Back in the 40’s, Disney released what came to be known as “package films,” which were feature-length compilations of shorter segments. So basically you had a couple of short cartoons packaged together as 1 film that was shown in theaters. These segments didn’t have the same level of quality commonly associated with your regular Disney feature-length film. The animation and stories were more simple and straight-forward and I wouldn’t be surprised if they merely served as opportunities for newer animators to get their feet wet making animated movies. None of these package films stand out to me as being anything exceptional and, quite frankly, I don’t even classify them among the real Disney feature-length films.

Fun and Fancy Free is one of Disney’s package films. It contains 2 short segments, one of which will put you right to sleep while the other may not provide the kind of escape you would expect from most Disney animated films, it will entertain you. The first short is called Bongo the Bear and it could not be short enough. Its about a circus performing bear who wears a performer suit, a fez, and rides on a unicycle. Although he’s widely loved by audiences and he loves the attention and pampering, Bongo longs for the great outdoors where he can be free and live like other bears. Soon he gets his chance as he falls off the traveling circus train and lands in the woods. As you can guess, living in the wilderness isn’t as glamorous as Bongo expected it to be and he quickly discovers to his dismay, the reality of real bear living. Of course, since this is a cartoon and a Disney cartoon at that, the ending is a happy one and Bongo ends up liking outdoor living.

Nevermind how dull the story is. In fact, the story is no simpler than many animated feature-length films and I believe that had Bongo been given the proper Disney treatment, it would have been a classic. However, its obvious that the cartoon was a throwaway project that was released merely to make the studio some cash and possibly a new character to join the regular Disney cast. The animation is downright horrendous. I don’t exaggerate when I say that its a couple of steps removed from being at a Hanna-Barbera level of quality. Up until Bongo’s theatrical release, Disney’s feature-length films had all contained superb quality of animation. Had this film come out during Disney’s low point in the 70s, I could then kind of understand, but this was released during Disney’s Golden Age! Anyway, Bongo the Bear is a film that is STRICTLY geared towards very young children who have yet to grasp complex storytelling and hard-core Disney aficionados who own every piece of Disney memorabilia and regard anything Disney as sacred text.

The second short segment is far more enjoyable and I would recommend you simply skip Bongo the Bear and just watch Mickey and the Beanstalk. Its one of Mickey Mouse’s classic cartoons (personally I like the ghost hunter cartoon the best) and it contains the added bonus of co-stars Donald Duck and Goofy. The story is obviously the classic Jack and the Beanstalk tale with Mickey playing the role of Jack, who buys some magic beans that sprout huge vines that go to the sky. Atop the vines and above the clouds sits a huge castle occupied by a giant, who has stolen the magic harp that brings harmony and prosperity to the little town Jack and his villagers live in. Its a cute story that actually got me thinking of how cool of a live-action film it would make. This is a light, fluffy 30 minutes of entertainment that I think everyone will like. My only gripe about the film is that Disney had adopted a style of animation in the 40s that I didn’t quite care for when compared to the Mickey cartoons of the 30s. The art is not as detailed and realistic looking and it feels rushed. However, its virtually impossible to not enjoy watching Mickey, Donald, and Goofy together in a movie and coupled with a cool story, it more than makes up for its shortcomings.

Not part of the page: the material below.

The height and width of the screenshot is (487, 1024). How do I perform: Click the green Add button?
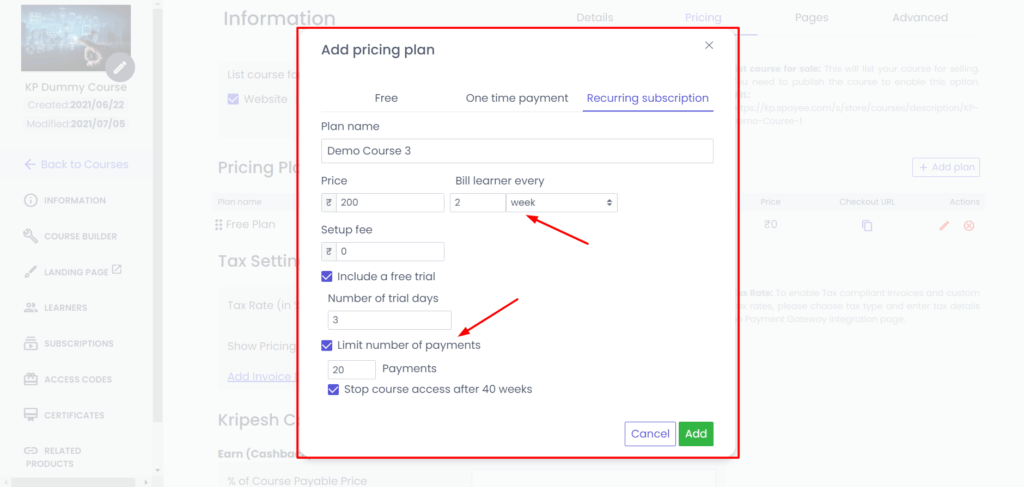696,434
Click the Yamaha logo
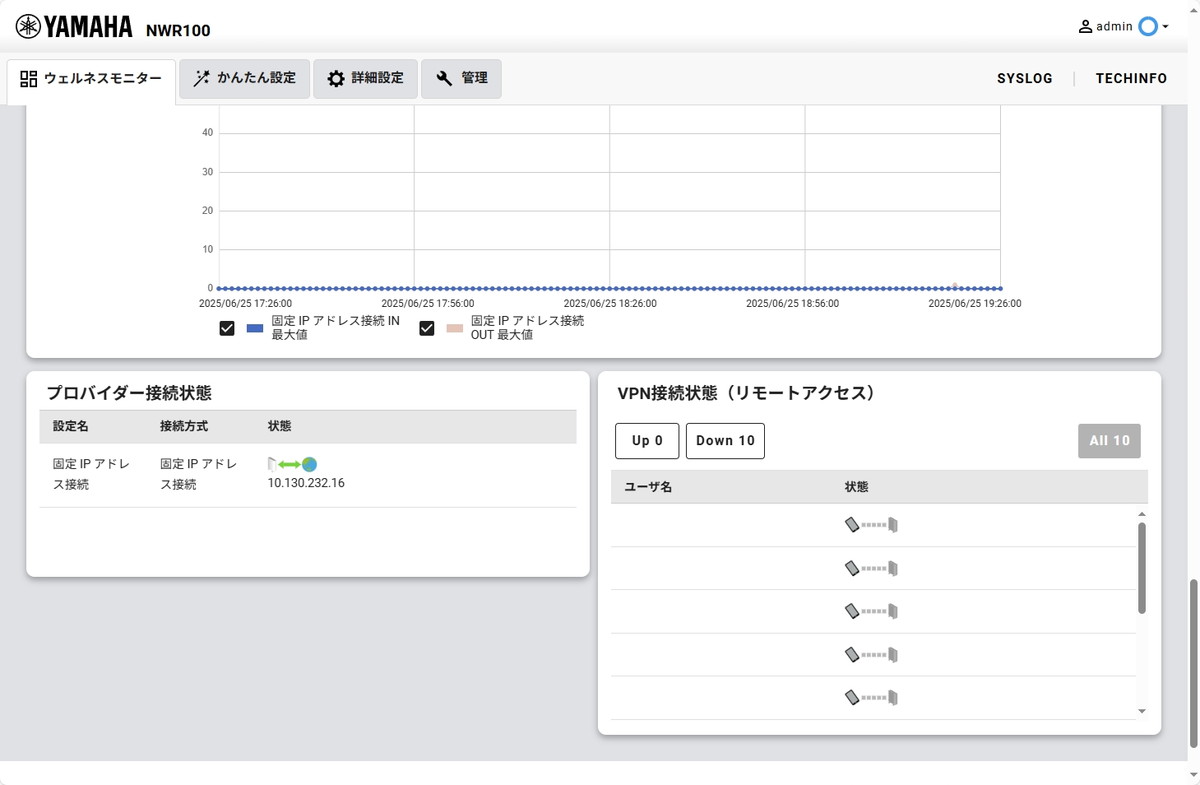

A final thing to mention is that to make Fun and Fancy Free feel like a film rather than 2 cartoons strung together, Disney created a live-action fill-in portion between the films starring Jiminey Cricket, Edger Bergen (Candice Bergen’s dad), and a song by one of my favorite torch-song singers, Dinah Shore. Its nothing impressive and Edger Bergen is not very good as a ventriloquist (not to mention a little girl you just want to strangle). Its mere filler and the only part I enjoyed was the very end when the giant from Mickey and the Beanstalk is seen walking through the streets of L.A. looking for Mickey.

So there you have it. Fun and Fancy Free is really for Disney animation fanatics like me who feel like they should own every single animated thing they have ever made (I actually don’t own a lot of their films, but I do have all their older stuff). I think its a great film for kids, but adults will be bored to death by Bongo the Bear.